Dunque, premesso che le persone ricche le tasse le devono pagare, TUTTE!, perché non c’è nulla di più stomachevole di un ciccione che si abbuffa a tavola davanti a un vetrina gremita da poverelli con la bava alla bocca, ciò premesso, dicevo, non sarebbe corretto asseverare una volta per tutte che non tutte le ore di lavoro sono uguali? E che non tutte le ore di lavoro andrebbero tassate in ordine al guadagno totale? Anche questo, alla luce di quanto appena chiarito, non ci sembrerebbe corretto? C’è qualcuno che pensa che un medico debba pagare mooolte meno tasse di un signore che possieda una catena di negozi? Quel qualcuno potrebbe essere anche d’accordo sul fatto che il carpentiere curato da quel medico debba a sua volta pagare meno tasse del medico, anche se in totale incamera più soldi, per il fatto che i suoi pazienti se li cerca nella jungla della vita anziché trovarseli stesi a letto, in ospedale? E quel qualcuno potrebbe negare che il nipote aspirante stilista del carpentiere, che compra stoffe e realizza abitini, dovrebbe pagare pochissime tasse fintanto che il suo lavoro non gli dia un briciolo di tranquillità?
Non sarebbe almeno onesto ammettere che se per la segretaria, l’operaio, il commesso, il rivenditore di auto, il cameriere, ogni ora si compone di 60 minuti di regole da applicare…per qualunque Partita iva un’ora è la porzione preziosa di una giornata da riempire di appuntamenti e impegni organizzati in prima persona, col rischio di non guadagnare alcunché?
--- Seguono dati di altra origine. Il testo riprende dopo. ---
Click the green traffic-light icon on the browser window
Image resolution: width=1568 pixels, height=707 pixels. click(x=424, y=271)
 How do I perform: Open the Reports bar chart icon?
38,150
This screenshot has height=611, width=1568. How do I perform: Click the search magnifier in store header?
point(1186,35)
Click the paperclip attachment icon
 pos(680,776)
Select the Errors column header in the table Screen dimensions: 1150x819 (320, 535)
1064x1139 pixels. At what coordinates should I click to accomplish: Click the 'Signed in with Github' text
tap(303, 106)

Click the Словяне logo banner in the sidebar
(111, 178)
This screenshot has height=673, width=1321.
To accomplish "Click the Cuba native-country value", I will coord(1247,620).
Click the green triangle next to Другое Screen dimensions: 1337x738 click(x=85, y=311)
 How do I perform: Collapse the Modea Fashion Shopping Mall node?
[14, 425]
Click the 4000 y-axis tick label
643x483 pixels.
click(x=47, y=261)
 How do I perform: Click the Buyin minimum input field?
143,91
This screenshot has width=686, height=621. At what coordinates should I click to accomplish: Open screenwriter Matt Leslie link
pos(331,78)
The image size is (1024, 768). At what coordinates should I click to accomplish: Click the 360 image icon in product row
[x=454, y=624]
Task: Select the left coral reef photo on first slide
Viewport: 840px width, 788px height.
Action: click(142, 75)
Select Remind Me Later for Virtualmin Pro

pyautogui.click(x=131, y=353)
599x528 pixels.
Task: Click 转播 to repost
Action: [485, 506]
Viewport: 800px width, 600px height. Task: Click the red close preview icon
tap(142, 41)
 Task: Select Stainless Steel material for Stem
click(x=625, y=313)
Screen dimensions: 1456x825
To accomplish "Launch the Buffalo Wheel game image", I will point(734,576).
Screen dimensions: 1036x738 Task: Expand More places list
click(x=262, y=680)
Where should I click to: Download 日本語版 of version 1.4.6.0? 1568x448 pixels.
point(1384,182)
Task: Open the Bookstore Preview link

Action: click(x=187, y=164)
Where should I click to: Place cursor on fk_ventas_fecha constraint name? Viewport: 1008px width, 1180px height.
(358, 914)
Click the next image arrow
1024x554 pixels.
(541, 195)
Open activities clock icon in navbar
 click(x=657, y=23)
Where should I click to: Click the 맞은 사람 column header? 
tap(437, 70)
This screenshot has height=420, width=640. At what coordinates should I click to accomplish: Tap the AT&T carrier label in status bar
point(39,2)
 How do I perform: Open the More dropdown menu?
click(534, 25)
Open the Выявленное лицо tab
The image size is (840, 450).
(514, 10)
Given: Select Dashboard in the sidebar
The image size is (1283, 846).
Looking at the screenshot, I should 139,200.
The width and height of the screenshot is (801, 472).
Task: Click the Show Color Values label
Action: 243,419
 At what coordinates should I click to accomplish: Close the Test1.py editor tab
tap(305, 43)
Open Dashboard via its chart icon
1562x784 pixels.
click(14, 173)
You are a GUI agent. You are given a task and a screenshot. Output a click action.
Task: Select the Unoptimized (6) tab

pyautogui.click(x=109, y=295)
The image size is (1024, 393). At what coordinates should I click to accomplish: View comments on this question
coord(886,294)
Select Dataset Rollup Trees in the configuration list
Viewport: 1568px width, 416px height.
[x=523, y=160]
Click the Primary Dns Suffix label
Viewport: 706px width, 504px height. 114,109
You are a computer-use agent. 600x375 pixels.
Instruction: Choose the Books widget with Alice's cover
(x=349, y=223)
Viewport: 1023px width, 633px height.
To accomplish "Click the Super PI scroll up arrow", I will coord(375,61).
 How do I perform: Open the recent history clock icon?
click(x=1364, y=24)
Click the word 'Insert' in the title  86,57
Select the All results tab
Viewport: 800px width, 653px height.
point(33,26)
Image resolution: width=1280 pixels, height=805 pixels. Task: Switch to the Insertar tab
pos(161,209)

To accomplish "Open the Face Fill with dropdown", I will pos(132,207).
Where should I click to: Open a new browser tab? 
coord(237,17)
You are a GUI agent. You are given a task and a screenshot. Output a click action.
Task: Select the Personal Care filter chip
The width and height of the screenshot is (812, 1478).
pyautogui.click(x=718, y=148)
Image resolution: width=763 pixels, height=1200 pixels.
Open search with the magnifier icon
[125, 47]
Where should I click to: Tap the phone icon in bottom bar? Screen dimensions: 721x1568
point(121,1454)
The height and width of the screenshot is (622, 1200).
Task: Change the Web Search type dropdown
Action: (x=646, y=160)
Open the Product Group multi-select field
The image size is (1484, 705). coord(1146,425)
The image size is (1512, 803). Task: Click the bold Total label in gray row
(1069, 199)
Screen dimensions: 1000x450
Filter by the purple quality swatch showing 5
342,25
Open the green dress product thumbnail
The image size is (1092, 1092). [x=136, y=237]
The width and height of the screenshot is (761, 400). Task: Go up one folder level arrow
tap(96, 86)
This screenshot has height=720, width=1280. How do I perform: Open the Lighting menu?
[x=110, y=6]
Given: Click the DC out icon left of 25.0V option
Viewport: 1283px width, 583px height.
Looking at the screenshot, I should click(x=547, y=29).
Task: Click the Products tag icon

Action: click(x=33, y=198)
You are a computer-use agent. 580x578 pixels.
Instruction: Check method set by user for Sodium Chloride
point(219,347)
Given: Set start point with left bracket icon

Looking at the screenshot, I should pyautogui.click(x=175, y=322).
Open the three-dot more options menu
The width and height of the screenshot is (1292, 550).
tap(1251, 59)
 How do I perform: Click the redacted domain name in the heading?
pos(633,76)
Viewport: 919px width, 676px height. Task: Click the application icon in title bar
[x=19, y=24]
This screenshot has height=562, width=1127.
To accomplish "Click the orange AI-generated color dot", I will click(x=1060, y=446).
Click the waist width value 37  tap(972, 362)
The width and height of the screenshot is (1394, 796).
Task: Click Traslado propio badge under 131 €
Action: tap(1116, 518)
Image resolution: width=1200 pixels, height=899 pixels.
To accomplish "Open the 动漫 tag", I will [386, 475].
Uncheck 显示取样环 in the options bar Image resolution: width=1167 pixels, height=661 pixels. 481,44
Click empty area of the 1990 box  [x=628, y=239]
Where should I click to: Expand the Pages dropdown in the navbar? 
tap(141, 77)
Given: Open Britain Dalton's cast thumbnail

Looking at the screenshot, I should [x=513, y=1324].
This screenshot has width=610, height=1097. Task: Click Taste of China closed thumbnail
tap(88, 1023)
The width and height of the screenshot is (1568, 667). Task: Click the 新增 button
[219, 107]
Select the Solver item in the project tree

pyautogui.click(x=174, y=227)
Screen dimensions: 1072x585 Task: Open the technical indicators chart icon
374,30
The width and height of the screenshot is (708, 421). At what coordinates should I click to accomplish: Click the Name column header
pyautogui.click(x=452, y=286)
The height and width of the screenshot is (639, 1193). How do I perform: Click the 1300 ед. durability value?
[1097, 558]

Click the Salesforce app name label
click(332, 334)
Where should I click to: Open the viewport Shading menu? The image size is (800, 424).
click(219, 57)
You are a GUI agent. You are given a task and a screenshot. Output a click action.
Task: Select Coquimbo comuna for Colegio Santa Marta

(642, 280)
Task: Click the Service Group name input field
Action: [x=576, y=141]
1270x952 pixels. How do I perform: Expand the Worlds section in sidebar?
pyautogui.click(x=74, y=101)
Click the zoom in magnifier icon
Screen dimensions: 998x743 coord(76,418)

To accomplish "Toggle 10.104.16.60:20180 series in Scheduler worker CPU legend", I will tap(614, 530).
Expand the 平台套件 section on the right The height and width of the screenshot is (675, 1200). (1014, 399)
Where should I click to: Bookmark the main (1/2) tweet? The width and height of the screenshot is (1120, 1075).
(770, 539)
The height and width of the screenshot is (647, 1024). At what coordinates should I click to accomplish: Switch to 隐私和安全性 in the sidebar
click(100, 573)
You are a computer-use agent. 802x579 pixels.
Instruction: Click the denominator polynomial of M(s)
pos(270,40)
Questo senza dire che la Partita iva paga l’affitto del negozio, se ne ha uno, spende a destra e a manca per raggiungere il luogo di lavoro sempre diverso senza poter rifarsi di molte delle uscite, distribuendo servizi di base e benessere a terzi.
In Italia le tasse le paga solo la classe media, gli impiegati (così dice la vulgata); io aggiungo che non mi pare così grave: questi lavoratori godono di un privilegio sempre più raro: hanno la possibilità di programmarsi un futuro; quanto ai ricchi…che i ricchi paghino le tasse è affare che non ci riguarda, francamente, perché i ricchi non nascondono né le loro ville né i loro cafonissimi panfili né i loro aerei privati e quindi se lo Stato non riesce a far pagar le tasse a Bezos e compagnia evadente è perché è uno Stato inefficace e trafficone, amico del giaguaro, sempre dalla parte dei più ricchi; di certo, il problema del buco di bilancio non può essere spostato sulle piccole Partite Iva le quali, a mio avviso, compiono un atto eroico: non chiedono alla società di occuparsi di loro ma vogliono solo lavorare, portarsi a casa un po’ di pane e, nel migliore dei casi, dar del lavoro al giovane apprendista.
Se non sono loro i nuovi eroi, non saprei chi!